Saturday, November 5, 2011

Dispute Resolution in the Next 40 Years: Repertoire or Revolution? (Sydney, Dec. 1-2)

The Faculty of Law at the University of New South Wales is holding a conference entitled “Dispute Resolution in the Next 40 Years – Repertoire or Revolution.”  It’s part of UNSW Law’s 40th Anniversary celebrations and will take place in Sydney, Australia on December 1-2, 2011. From the brochure:

Dispute Resolution is adapting and developing in response to the demands of Australian society and the global community. A greater range of dispute resolution mechanisms have developed and courts have sought to improve and streamline their procedures.

UNSW Law's 40th Anniversary Conference Dispute Resolution in the Next 40 Years – Repertoire or Revolution examines how dispute resolution may develop in the future and what the ramifications of those developments may be. This important question is addressed by the keynote speakers Lord Justice Jackson, Lord Justice of Appeal, UK Court of Appeal and author of the UK “Review of Civil Litigation Costs” and The Hon Thomas F Bathurst, Chief Justice, Supreme Court of NSW.

The conference brings together an outstanding collection of internationally and nationally renowned thoughtleaders to address important practical questions such as the future role of the judge, matching dispute resolution processes with disputes, the provision of access to justice to multiple claimants through class actions, the role of lawyers in alternative dispute resolution processes, the future options for international dispute resolution and reform of civil procedure through international comparisons.

More information available here.


(Hat Tip: Michael Legg)

November 5, 2011 in Conferences/Symposia, International/Comparative Law | Permalink | Comments (0)

Friday, November 4, 2011

Fourth Annual Junior Faculty Federal Courts Workshop

Florida International University College of Law is hosting the Fourth Annual Junior Faculty Federal Courts Workshop in Miami on February 2-4, 2012. If you’re interested in participating, the deadline for submitting an abstract is Tuesday, November 15.

More details available at PrawfsBlawg.  


(Hat Tip: Howard Wasserman)

November 4, 2011 in Conferences/Symposia, Federal Courts | Permalink | Comments (0)

Thursday, November 3, 2011

Spier and Rosenberg on Structural Bias in the Litigation of Common Question Claims

Kathryn E. Spier (Harvard Law School, NBER) and David Rosenberg (Harvard Law School) have posted On Structural Bias in the Litigation of Common Question Claims to SSRN.

This essay focuses on civil litigation that involves multiple plaintiffs suing a single defendant for damages or equitable remedies on causes of action that raise the same or similar legal and factual claims and / or defenses. Such common question claims comprise a large fraction of U.S. civil actions, ranging from the relatively simple traffic accident involving personal injury claims by two or more occupants of one car charging the driver of the other car with negligence to large-scale litigation consisting of numerous plaintiffs suing a business or government defendant on costly and complex claims.
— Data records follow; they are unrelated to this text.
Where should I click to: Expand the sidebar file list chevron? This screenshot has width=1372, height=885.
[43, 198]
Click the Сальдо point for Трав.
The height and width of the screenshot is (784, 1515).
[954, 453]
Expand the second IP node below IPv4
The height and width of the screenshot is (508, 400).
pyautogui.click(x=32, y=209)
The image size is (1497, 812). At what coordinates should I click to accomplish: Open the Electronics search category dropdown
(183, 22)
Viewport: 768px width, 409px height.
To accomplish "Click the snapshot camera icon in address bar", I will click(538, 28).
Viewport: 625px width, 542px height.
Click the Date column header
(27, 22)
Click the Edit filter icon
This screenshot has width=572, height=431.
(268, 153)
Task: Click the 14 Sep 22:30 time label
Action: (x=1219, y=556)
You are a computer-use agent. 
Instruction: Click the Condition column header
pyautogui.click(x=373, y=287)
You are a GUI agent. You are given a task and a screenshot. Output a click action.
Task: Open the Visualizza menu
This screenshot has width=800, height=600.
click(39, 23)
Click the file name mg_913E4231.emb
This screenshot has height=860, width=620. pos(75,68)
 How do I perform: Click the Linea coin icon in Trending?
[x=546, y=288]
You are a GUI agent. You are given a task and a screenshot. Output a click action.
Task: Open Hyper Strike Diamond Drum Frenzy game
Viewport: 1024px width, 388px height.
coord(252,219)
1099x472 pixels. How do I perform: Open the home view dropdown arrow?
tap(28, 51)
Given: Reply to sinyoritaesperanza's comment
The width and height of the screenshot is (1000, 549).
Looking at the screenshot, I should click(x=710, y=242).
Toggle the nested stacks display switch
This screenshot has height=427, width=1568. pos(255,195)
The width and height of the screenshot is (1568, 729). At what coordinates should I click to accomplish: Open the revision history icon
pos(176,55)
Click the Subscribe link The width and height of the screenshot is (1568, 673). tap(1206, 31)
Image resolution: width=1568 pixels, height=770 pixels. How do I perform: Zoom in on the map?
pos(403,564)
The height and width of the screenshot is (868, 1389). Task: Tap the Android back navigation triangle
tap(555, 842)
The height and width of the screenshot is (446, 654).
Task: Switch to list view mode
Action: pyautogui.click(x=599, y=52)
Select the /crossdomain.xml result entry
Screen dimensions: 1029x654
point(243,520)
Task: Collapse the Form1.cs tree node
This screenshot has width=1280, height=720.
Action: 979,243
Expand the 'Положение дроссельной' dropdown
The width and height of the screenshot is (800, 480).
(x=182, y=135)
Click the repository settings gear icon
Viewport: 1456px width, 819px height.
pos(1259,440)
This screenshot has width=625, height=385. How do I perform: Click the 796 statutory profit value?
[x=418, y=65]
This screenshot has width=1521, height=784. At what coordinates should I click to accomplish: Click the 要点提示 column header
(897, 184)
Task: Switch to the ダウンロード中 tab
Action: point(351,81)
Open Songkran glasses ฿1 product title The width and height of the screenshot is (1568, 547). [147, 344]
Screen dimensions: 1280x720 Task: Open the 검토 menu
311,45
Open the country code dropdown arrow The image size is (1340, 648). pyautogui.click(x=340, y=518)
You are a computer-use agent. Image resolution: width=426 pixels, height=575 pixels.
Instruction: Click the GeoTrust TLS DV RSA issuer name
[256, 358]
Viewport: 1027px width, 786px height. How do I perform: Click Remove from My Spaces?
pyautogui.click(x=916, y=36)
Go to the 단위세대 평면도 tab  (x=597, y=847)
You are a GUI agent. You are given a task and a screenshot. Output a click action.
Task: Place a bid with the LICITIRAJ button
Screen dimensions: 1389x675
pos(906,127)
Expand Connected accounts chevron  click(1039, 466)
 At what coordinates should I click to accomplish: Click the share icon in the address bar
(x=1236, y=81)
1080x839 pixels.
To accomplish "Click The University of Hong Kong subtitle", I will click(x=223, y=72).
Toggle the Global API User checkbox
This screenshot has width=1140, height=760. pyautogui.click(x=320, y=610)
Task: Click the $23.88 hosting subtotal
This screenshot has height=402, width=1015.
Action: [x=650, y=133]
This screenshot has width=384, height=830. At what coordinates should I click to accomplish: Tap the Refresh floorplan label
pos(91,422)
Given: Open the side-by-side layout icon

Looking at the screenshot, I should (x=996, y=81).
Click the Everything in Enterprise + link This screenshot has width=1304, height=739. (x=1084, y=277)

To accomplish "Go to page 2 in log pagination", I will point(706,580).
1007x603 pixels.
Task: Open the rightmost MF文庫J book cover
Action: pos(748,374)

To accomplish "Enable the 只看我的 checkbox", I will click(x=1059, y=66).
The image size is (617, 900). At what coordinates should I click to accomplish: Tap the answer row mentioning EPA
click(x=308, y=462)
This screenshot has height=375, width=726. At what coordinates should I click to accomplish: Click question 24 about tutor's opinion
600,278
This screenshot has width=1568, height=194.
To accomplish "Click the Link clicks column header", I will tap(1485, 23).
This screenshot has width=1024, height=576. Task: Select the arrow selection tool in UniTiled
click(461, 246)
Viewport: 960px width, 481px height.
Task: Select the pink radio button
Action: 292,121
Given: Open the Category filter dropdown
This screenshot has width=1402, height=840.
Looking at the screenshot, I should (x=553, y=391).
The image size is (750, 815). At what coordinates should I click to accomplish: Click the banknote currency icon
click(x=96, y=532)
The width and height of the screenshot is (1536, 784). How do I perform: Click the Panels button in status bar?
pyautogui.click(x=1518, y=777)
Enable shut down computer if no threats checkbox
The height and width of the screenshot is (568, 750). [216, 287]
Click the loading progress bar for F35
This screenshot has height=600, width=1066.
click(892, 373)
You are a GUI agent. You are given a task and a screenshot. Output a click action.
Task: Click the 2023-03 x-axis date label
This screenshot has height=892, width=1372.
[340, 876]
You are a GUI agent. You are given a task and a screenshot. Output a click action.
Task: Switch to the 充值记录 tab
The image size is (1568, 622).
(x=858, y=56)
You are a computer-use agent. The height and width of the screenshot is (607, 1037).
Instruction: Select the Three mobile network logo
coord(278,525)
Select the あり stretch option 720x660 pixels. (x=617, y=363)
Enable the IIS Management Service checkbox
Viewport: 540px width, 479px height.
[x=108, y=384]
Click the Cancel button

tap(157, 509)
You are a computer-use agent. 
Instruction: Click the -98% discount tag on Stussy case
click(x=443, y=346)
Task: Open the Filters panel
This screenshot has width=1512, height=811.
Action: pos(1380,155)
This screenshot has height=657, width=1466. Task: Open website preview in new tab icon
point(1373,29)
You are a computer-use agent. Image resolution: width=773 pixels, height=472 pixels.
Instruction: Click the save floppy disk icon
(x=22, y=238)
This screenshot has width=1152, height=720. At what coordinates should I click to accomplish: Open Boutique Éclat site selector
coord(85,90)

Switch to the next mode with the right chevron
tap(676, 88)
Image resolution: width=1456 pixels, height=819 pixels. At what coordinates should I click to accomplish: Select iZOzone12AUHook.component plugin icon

Examples of large-scale common question litigations include claims of products liability, securities fraud, deceptive consumer practices, corporate misgovernance, environmental pollution, employment discrimination, and unconstitutional state action. All common question litigation proceeds either by plaintiffs prosecuting their claims respectively in separate, individual actions or collectively in joint actions, voluntarily formed or judicially mandated such as by class action. 

Using an analytical model, we explore the effects of the mode of action – separate versus joint – on the plaintiffs’ and the defendant’s respective incentives to invest in litigating outcome-determinative common questions. We demonstrate a general and heretofore largely unrecognized correlation between separate actions and litigants’ investment incentives that implies the existence of a structural bias favoring defendants in common question litigation. Essentially, in a given separate action the defendant spends to defeat all plaintiffs, while each individual plaintiff spends only to win for himself; in a joint action, both sides have equivalent aggregate investment incentives and hence there is no structural bias. Analytical demonstration of why and how such asymmetric investment incentives arise and structurally bias outcomes in separate but not joint actions sets the stage for consideration of the public policy implications. In particular, we discuss the potentially adverse consequences of vesting defendants with such superior litigation power over plaintiffs in separate actions for achieving the primary social objective of civil liability, deterrence of unreasonably risky behavior.


November 3, 2011 in Federal Rules of Civil Procedure, Recent Scholarship | Permalink | Comments (0)

Symposium on CERCLA and the Future of Liability-Based Environmental Regulation (Southwestern Law School, Nov. 11)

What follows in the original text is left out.